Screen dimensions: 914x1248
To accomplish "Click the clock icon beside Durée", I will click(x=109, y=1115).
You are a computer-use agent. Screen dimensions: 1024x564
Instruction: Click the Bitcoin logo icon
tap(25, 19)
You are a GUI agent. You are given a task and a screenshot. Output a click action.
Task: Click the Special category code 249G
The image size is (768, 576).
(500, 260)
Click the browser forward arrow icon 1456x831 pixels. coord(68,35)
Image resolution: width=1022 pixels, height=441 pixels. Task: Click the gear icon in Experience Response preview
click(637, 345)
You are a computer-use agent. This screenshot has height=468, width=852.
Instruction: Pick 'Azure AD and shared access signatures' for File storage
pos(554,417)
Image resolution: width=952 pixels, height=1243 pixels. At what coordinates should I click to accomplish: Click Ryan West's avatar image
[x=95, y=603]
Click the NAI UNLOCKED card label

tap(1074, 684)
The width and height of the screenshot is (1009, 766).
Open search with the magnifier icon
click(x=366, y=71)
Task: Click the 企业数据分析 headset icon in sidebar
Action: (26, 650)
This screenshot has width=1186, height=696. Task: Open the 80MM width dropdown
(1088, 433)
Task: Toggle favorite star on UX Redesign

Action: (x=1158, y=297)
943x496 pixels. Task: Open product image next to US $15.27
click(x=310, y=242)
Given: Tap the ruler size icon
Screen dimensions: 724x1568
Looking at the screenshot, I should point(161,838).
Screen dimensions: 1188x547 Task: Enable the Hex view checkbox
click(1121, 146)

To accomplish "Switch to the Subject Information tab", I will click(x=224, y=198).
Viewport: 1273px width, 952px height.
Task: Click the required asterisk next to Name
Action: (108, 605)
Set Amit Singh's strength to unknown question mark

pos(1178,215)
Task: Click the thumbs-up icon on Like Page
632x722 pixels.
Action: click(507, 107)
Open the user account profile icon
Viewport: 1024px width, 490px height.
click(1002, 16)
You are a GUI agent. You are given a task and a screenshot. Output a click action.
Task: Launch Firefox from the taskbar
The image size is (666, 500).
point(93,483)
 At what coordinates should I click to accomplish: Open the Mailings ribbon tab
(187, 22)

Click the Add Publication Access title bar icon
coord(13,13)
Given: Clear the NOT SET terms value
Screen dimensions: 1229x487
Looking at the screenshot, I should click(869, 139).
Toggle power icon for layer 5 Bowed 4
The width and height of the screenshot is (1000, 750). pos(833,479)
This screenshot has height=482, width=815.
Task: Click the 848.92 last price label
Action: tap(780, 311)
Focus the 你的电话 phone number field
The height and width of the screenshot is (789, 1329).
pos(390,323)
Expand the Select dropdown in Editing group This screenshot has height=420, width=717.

________

**EXERCISE DESCRIPTION:**
Lines with the word "computer" in them are the answer; report each one from the data.

**RESPONSE AREA:**
You are a computer-use agent. Screen dimensions: 1024x564
You are a computer-use agent. This screenshot has height=468, width=852.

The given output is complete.